Starting with the line where "Click the kd_unit cell with value 10011" appears, print every line through the end of the entries below exactly as it stands, and leave out the pictures.

+---+

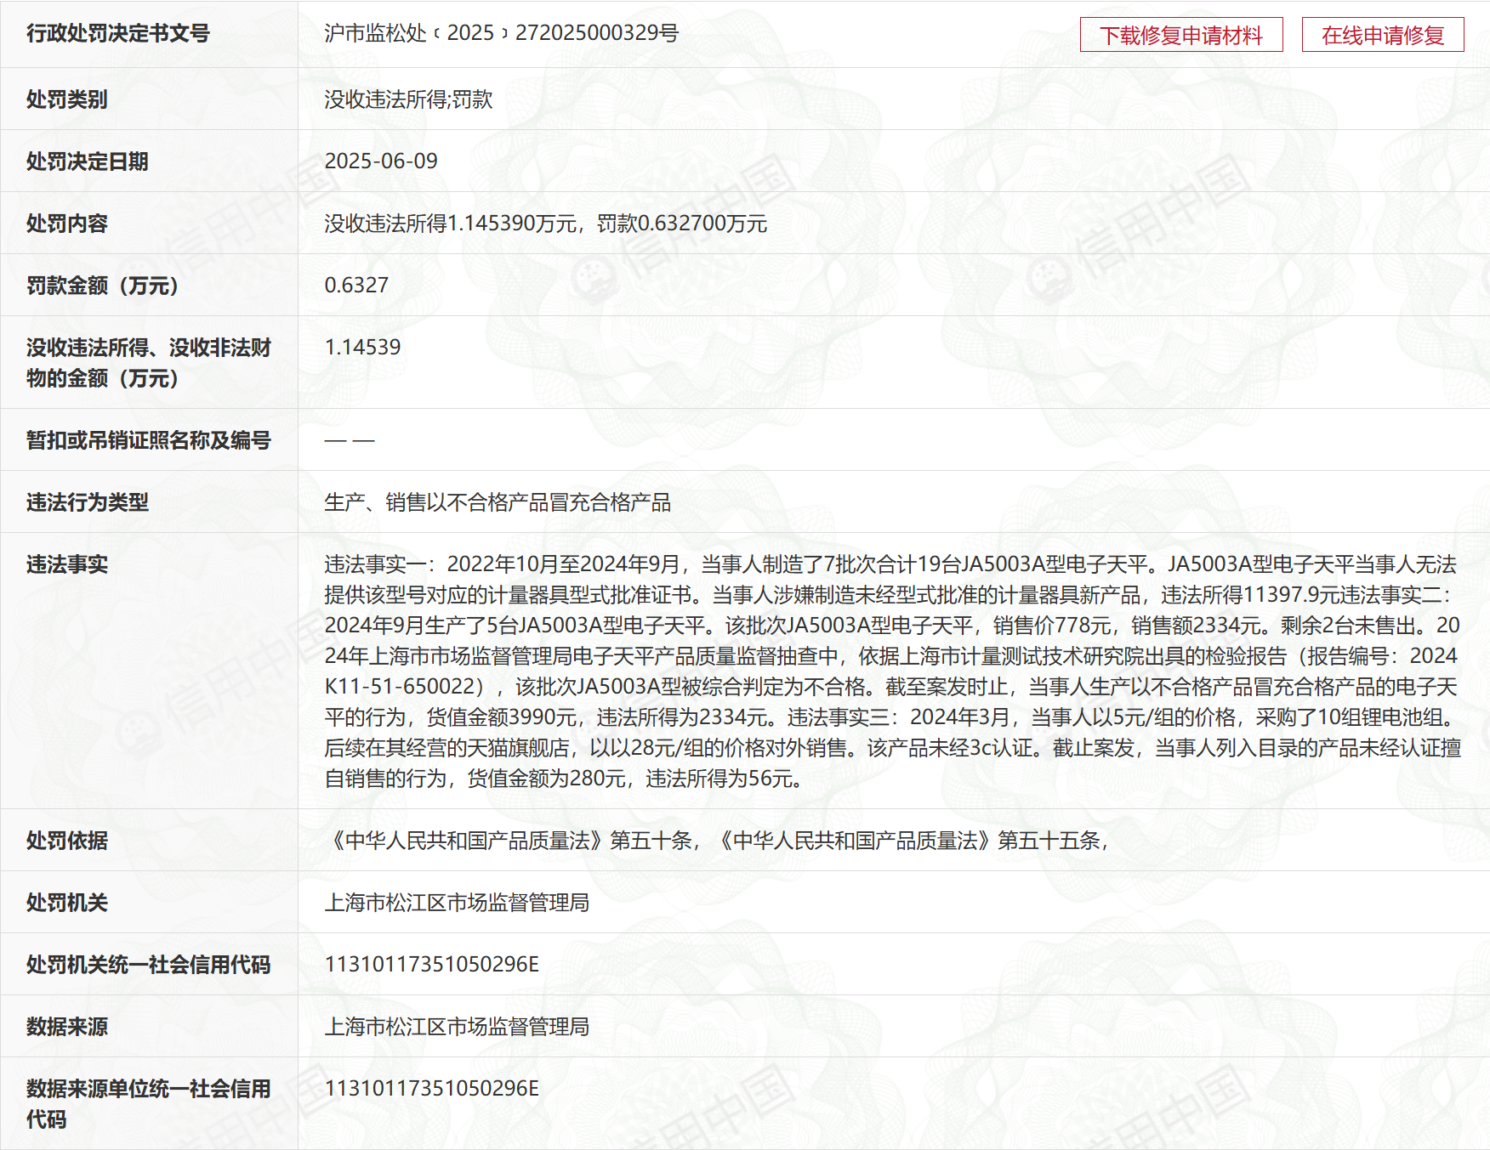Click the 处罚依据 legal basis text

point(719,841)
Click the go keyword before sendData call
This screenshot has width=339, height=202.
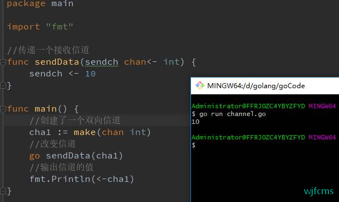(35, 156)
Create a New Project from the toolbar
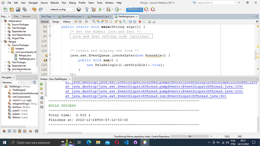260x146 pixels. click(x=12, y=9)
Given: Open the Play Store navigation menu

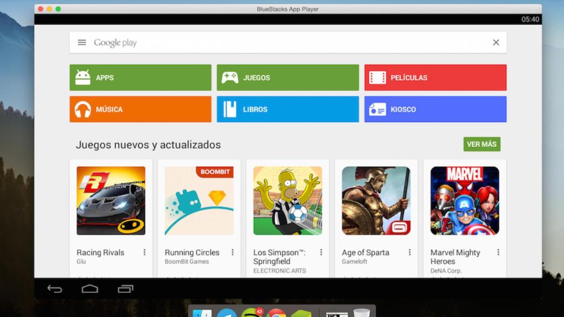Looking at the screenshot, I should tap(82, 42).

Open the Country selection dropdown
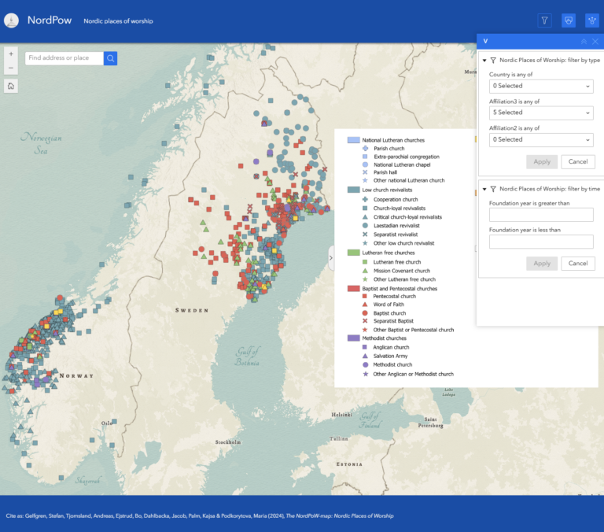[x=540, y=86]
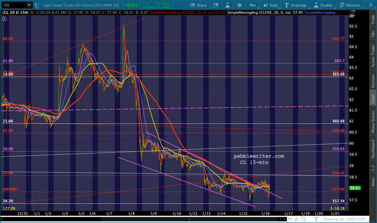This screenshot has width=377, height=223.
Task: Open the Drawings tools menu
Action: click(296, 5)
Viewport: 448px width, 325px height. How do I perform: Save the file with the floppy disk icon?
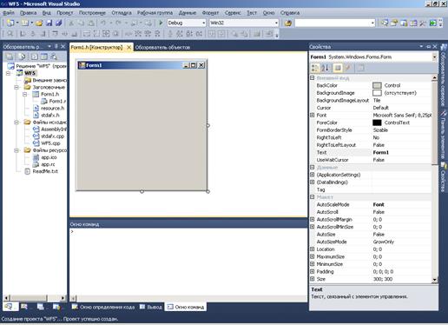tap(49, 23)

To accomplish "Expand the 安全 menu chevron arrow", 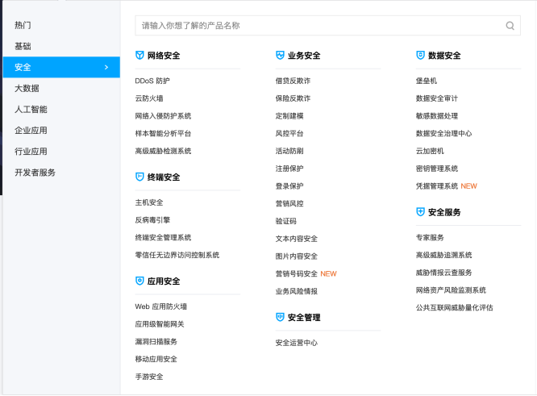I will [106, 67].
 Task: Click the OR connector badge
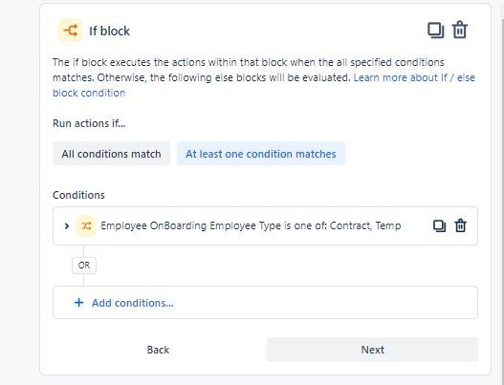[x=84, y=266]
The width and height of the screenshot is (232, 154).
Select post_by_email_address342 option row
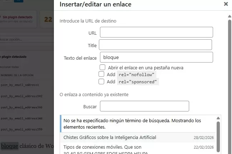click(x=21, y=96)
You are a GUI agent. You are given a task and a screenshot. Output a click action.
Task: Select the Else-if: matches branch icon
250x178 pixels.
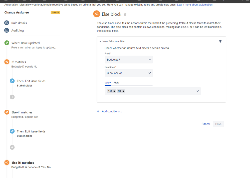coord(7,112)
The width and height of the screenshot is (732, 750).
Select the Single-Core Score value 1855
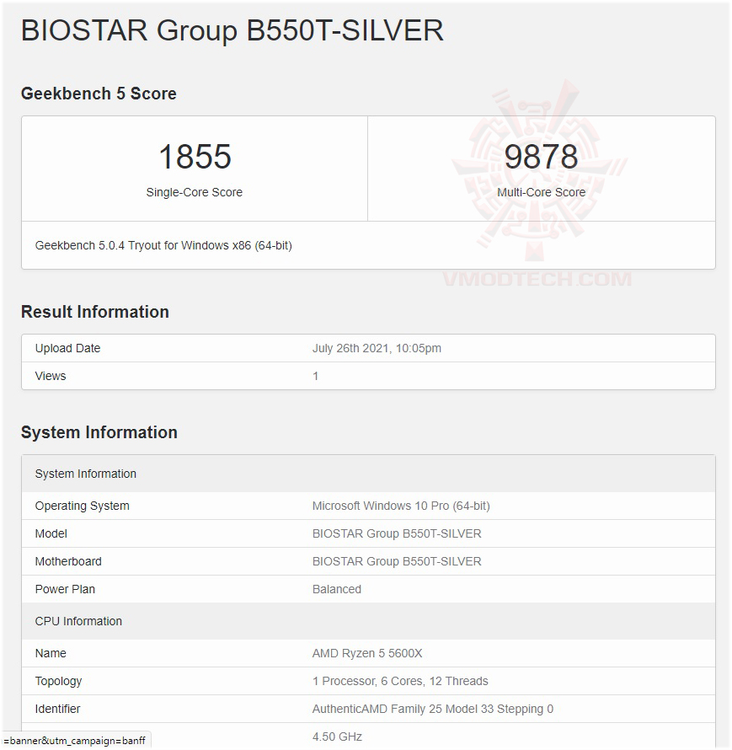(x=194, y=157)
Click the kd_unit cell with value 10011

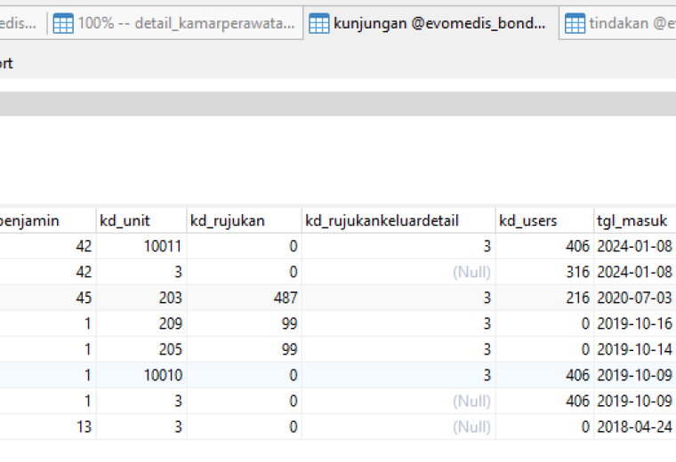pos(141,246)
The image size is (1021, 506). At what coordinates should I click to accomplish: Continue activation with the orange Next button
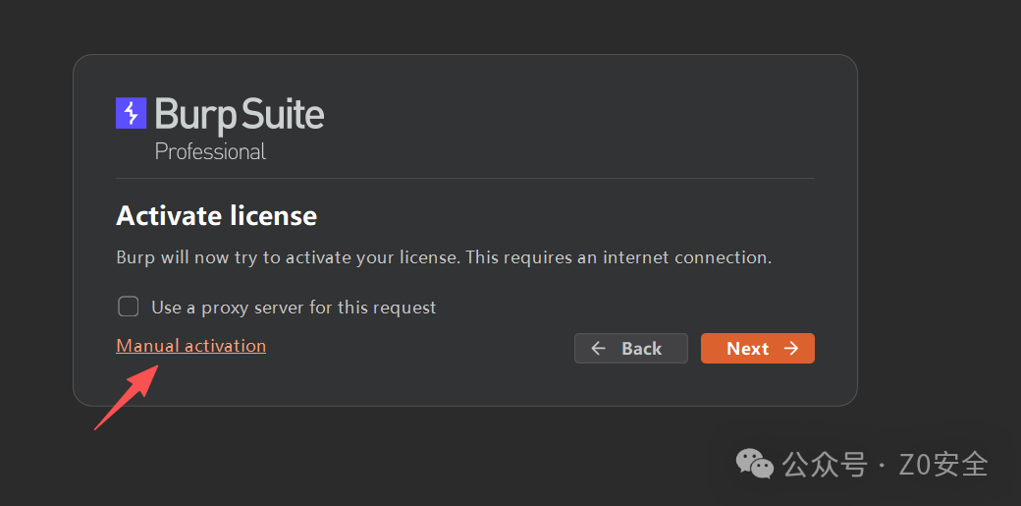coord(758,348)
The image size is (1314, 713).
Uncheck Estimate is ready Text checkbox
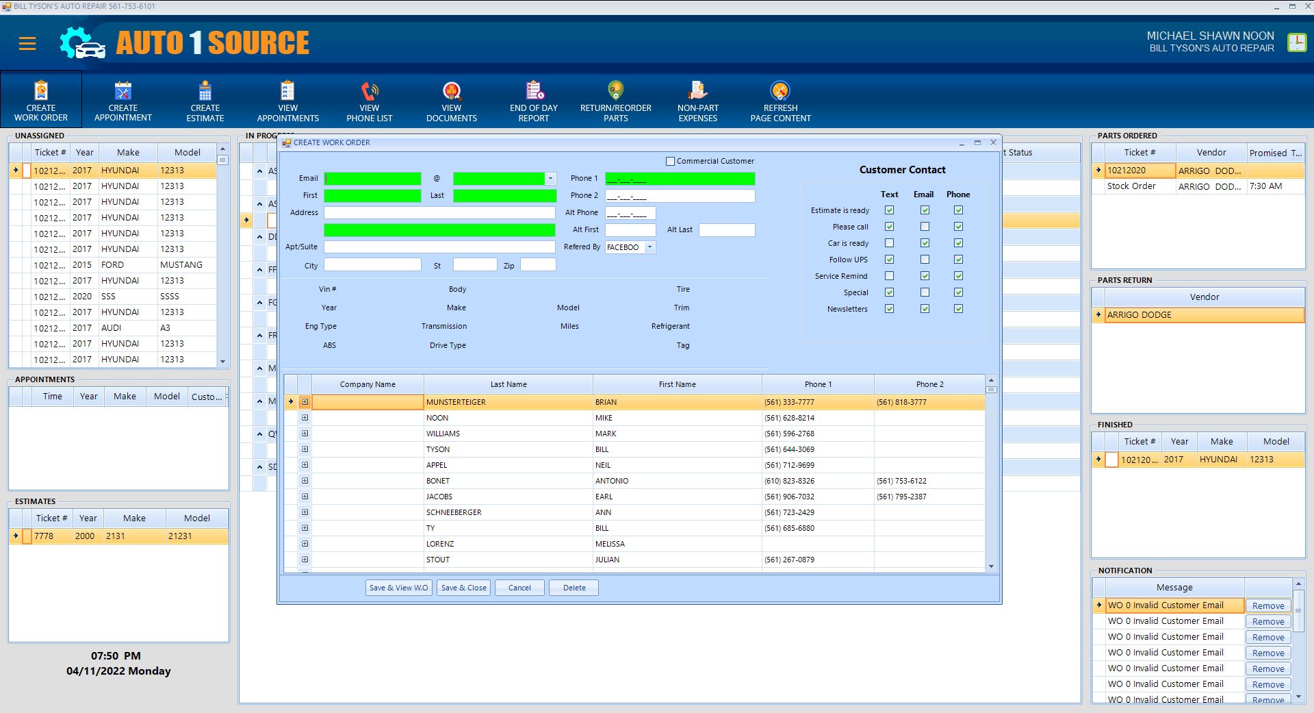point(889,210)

+---+

Written response:
Click the kd_unit cell with value 10011

pos(141,246)
The image size is (1021, 506). At what coordinates should I click to accomplish: Continue activation with the orange Next button
coord(758,348)
The image size is (1314, 713).
Uncheck Estimate is ready Text checkbox
point(889,210)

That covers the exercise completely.